> **What you should do**
Every record here needs to be written out again exactly.

(Data for the task Opens)

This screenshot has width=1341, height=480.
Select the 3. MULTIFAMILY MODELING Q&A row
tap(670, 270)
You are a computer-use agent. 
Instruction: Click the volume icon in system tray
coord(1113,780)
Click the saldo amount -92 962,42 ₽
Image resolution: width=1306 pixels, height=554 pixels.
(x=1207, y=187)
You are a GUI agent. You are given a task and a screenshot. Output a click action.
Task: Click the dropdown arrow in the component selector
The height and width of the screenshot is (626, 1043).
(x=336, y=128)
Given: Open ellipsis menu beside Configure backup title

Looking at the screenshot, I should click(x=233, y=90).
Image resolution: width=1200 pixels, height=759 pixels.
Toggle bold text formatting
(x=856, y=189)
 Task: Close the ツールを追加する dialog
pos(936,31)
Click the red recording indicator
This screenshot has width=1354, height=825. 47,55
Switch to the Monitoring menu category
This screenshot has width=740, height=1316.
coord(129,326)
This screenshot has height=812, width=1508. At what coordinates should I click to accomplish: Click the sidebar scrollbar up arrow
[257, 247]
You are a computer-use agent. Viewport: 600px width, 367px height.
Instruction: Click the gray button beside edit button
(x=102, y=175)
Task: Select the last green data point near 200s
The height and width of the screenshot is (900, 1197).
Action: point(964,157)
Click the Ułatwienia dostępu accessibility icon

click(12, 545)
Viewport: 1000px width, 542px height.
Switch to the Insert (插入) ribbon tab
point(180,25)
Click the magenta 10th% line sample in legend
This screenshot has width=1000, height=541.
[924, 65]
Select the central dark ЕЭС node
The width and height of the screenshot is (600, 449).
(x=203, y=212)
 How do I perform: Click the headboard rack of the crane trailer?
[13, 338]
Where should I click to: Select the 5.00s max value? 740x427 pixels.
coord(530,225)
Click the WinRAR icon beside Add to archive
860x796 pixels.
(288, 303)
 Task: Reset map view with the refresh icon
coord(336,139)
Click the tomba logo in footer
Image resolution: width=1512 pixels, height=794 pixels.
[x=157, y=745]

(Data for the task Closes)

> **Answer section**
This screenshot has width=1341, height=480.
Select the 3. MULTIFAMILY MODELING Q&A row
tap(670, 270)
You are a computer-use agent. 
Instruction: Click the volume icon in system tray
coord(1113,780)
Click the saldo amount -92 962,42 ₽
Image resolution: width=1306 pixels, height=554 pixels.
(x=1207, y=187)
You are a GUI agent. You are given a task and a screenshot. Output a click action.
Task: Click the dropdown arrow in the component selector
The height and width of the screenshot is (626, 1043).
(x=336, y=128)
Given: Open ellipsis menu beside Configure backup title

Looking at the screenshot, I should click(x=233, y=90).
Image resolution: width=1200 pixels, height=759 pixels.
Toggle bold text formatting
(x=856, y=189)
 Task: Close the ツールを追加する dialog
pos(936,31)
Click the red recording indicator
This screenshot has width=1354, height=825. 47,55
Switch to the Monitoring menu category
This screenshot has width=740, height=1316.
coord(129,326)
This screenshot has height=812, width=1508. At what coordinates should I click to accomplish: Click the sidebar scrollbar up arrow
[257, 247]
You are a computer-use agent. Viewport: 600px width, 367px height.
Instruction: Click the gray button beside edit button
(x=102, y=175)
Task: Select the last green data point near 200s
The height and width of the screenshot is (900, 1197).
Action: point(964,157)
Click the Ułatwienia dostępu accessibility icon

click(12, 545)
Viewport: 1000px width, 542px height.
Switch to the Insert (插入) ribbon tab
point(180,25)
Click the magenta 10th% line sample in legend
This screenshot has width=1000, height=541.
[924, 65]
Select the central dark ЕЭС node
The width and height of the screenshot is (600, 449).
(x=203, y=212)
 How do I perform: Click the headboard rack of the crane trailer?
[13, 338]
Where should I click to: Select the 5.00s max value? 740x427 pixels.
coord(530,225)
Click the WinRAR icon beside Add to archive
860x796 pixels.
(288, 303)
 Task: Reset map view with the refresh icon
coord(336,139)
Click the tomba logo in footer
Image resolution: width=1512 pixels, height=794 pixels.
[x=157, y=745]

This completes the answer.